Registration Application:

 

____________________________________________________________  / ______________  

   FIRST                                MIDDLE                           LAST                    Preferred Name

 

Please complete this registration and return to: Adventure Rider Training, Inc. 2351 Wilmhurst Rd, DeLand,  FL 32720 (MAILING ADDRESS ONLY).  Along with the completed registration, please return a check or money order made payable to ADVENTURE RIDER TRAINING, INC in the amount of $185.00 for the Basic Rider Course or $80.00 for the Experienced Rider Course.  (Returned checks are subject to the maximum fee allowable by law).  PLEASE NOTE that we CAN NOT confirm a place in the class until receipt of the completed registration and payment.  Upon receipt of this completed registration and payment, you will receive a confirmation call or email (if provided) advising you of your class date.  At that time we can email or fax you a class schedule and directions as needed.  Or, you may visit www.adventureridertraining.com for directions to the training site(s).

 

If your chosen class is fully reserved when we receive the registration and payment, we will contact you to discuss alternate class dates. Please note that if you fail to show up for a class that you have been confirmed for or do not call within 48 hours of the beginning of your class date to notify Adventure Rider Training of a change in schedule, there will be a $100.00 reschedule fee for another class date. There will be no refunds of the original registration fee issued.   Enrollment in a motorcycle training class is not a guarantee that you will successfully complete the class.

 

_________________________Do Not Write Below This Line________________________

Mailed/Faxed: n/a                                                          Class Date: _______________

Payment received:__________ Type: _____________       Site:_____________________

Confirmation call: _____________________________       Coach(es): ______________________

Completion Card Number: _____________                       Map/Schedule                        

         

      MOTORCYCLE SAFETY COURSE WAIVER & INDEMNIFICATION                   rev. 11/06

Participation in this course requires physical stamina, motor coordination, and mental alertness.  The undersigned hereby attests that he/she has no known physical or mental limitations and has not used any form of alcohol, prescription or non-prescription drugs that could impair his/her performance in this course.  Participants under 18 years of age must have this form signed by a parent or guardian.

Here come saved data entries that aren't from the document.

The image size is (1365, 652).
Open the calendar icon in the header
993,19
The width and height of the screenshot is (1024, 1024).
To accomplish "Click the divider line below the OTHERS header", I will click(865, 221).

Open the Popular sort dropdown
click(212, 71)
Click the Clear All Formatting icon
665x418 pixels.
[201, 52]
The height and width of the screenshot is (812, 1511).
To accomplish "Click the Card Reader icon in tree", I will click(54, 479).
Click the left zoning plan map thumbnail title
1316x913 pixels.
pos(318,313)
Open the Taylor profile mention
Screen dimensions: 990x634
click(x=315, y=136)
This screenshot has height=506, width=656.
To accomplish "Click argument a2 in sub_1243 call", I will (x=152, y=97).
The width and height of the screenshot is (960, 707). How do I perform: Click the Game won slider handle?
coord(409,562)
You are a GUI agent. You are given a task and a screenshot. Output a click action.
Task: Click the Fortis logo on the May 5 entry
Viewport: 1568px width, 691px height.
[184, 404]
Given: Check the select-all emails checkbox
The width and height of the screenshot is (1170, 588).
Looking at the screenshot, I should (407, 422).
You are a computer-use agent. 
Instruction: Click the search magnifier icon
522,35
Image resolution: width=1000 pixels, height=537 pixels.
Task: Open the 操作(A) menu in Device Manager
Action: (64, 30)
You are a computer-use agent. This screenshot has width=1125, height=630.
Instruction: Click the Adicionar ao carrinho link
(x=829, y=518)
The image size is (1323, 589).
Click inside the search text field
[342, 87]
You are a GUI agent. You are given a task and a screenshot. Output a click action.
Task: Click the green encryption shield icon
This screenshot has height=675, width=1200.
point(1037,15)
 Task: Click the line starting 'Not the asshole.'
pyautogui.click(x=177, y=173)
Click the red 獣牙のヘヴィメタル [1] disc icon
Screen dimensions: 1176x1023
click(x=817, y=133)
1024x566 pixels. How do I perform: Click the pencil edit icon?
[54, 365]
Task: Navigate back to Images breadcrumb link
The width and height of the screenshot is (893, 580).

I.  READ CAREFULLY:  THIS SECTION IS A LEGAL RELEASE, ASSUMPTION OF RISK, WAIVER AND COVENANT NOT TO SUE AGREEMENT

In consideration of Adventure Rider Training, Inc and the Motorcycle Safety Foundation, including their members, employees, officers and/or agents (the “Safety Course Providers”), furnishing services, equipment, and/or curriculum to enable me to participate in the Motorcycle Safety Course, I agree as follows:

I fully understand and acknowledge that:  (a) there are DANGERS AND RISK OF INJURY, DAMAGE, OR DEATH that exist in my use of motorcycles and motorcycle equipment and my participation in the Motorcycle Safety Course activities; (b) my participation in such activities and/or use of such equipment may result in injury or illness including, but not limited to, BODILY INJURY, DISEASE, STRAINS, FRACTURES, PARTIAL AND/OR TOTAL PARALYSIS, OTHER AILMENTS THAT COULD CAUSE SERIOUS DISABILITY, OR DEATH; (c) these risks and dangers may be caused by the negligence of the Safety Course Providers; the negligence of others, including other Safety Course participants; and may arise from foreseeable or unforeseeable causes; and (d) by participating in these activities and/or using the equipment, I, on behalf of myself, my personal representatives and my heirs, hereby assume all risks and all responsibility, and agree to release the Safety Course Providers for any injuries, losses and/or damages, including those caused solely or in part by the negligence of the Safety Course Providers, or any other person.  If I have brought a motorcycle to use in the Safety Course, I also agree that this release applies to any damage that occurs to it during the Safety Course.

I agree and understand that, on behalf of myself, my personal representatives and my heirs, I am relinquishing any and all rights I now have or may have in the future to sue the Safety Course Providers for any and all injury, damage, or death I may suffer arising from motorcycle riding or its equipment, including claims based on the Safety Course Providers’ negligence.

I HAVE READ THIS RELEASE AGREEMENT AND BY SIGNING BELOW I AGREE IT IS MY INTENTION TO ASSUME ALL RISKS AND RELEASE SAFETY COURSE PROVIDERS FROM LIABILITY FOR PERSONAL INJURY, PROPERTY DAMAGE OR WRONGFUL DEATH CAUSED BY NEGLIGENCE OR ANY OTHER CAUSE.  I have had the opportunity to ask any questions about the above waiver and release and I understand its terms and meaning. 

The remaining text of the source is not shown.